At Devin's launch last year, Cognition claimed that the tool could "make money taking on messy Upwork tasks," sharing a video purporting to show just that.

But software developer Carl Brown posted his own video in response, arguing that the company was not telling the truth about the tool's abilities, revealing what "Devin was supposed to do, what it actually managed to do instead, and how bad of a job that it did."

Brown noted that it took 36 minutes to do the task himself, and six hours for Devin to fail to do it.

Cognition's claims about Devin were also tested by a team of researchers at Answer.AI, and their results were closer to Brown's than what the original blog post claimed, achieving only three of 20 tasks.

There were some "early wins", however. Devin could pull a Notion database into Google Sheets with "surprising competence", they noted, completing the task in an hour with only a few minutes of human interaction.

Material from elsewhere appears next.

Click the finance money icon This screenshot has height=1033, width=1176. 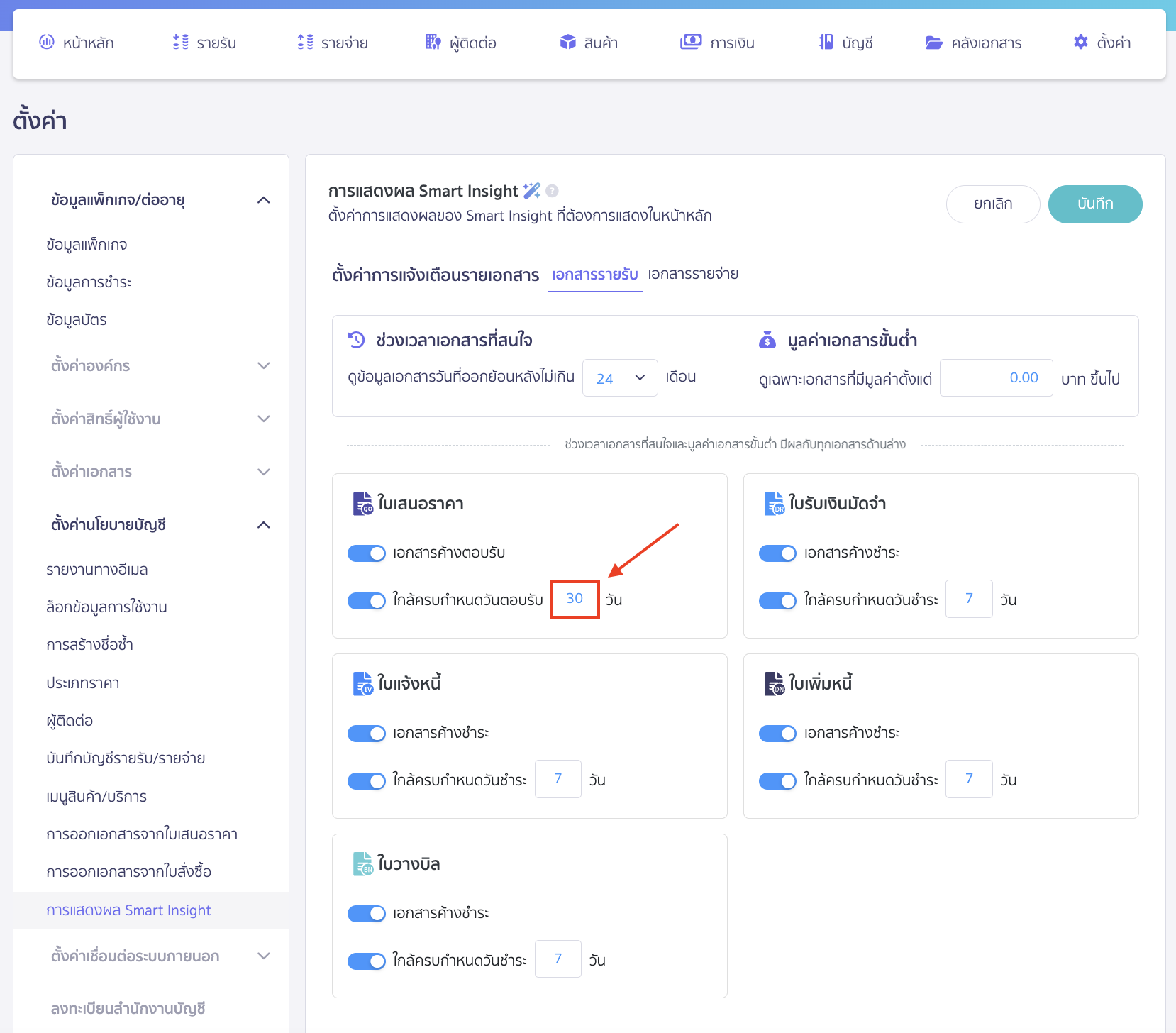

The code worked, but was "a bit verbose." Another task, building a planet tracker, was similarly successful.

"This felt like a glimpse into the future — an AI that could handle the 'glue code' tasks that consume so much developer time.

More complicated tasks started to raise challenges, or as the researchers said: "as we scaled up our testing, cracks appeared."

"Tasks that seemed straightforward often took days rather than hours, with Devin getting stuck in technical dead-ends or producing overly complex, unusable solutions," they noted. "Even more concerning was Devin’s tendency to press forward with tasks that weren’t actually possible."

Over a month, they tasked Devin with creating new projects from scratch, performing research and analyzing or modifying existing projects, but out of 20 such tasks, just three were successful.

"The most frustrating aspect wasn’t the failures themselves - all tools have limitations - but rather how much time we spent trying to salvage these attempts," they said.

How to use Devin

That's a far cry from what was advertised when the AI assistant was first unveiled in March of last year. A blog post on Cognition's website claimed Devin could take on basic tasks for software engineers, allowing them to focus on bigger problems.

The website says Devin can find and fix bugs, build and deploy an entire app end-to-end, and even train and fine-tune an AI model.

"With our advances in long-term reasoning and planning, Devin can plan and execute complex engineering tasks requiring thousands of decisions," the company said. "Devin can recall relevant context at every step, learn over time, and fix mistakes."

Cognition hasn't yet replied to a request for comment from ITPro, but its own blog post does give some context to how the system could be used more successfully than these tests suggest.

The company says Devin "can be an all-purpose tool", but recommends starting with smaller tasks such as simple bugs. Notably, the company said that it works best when you "give Devin tasks that you know how to do yourself" and tell the tool how to test or check its own work.

Thereafter, Devin can prove beneficial in helping to break down large tasks into smaller ones that will take less than three hours.

Given Answer.AI's success using Devin for smaller "glue code" tasks, perhaps such advice about starting small should be heeded.

Indeed, this research challenging the usefulness of the current crop of AI software assistants comes as Meta founder Mark Zuckerberg has predicted that AI will be doing the work of mid-level engineers this year — but with some serious caveats.

"In the beginning it’ll be really expensive to run, then you can get it to be more efficient and then over time we’ll get to the point where a lot of the code in our apps and including the AI that we generate is actually going to be built by AI engineers instead of people engineers," he said.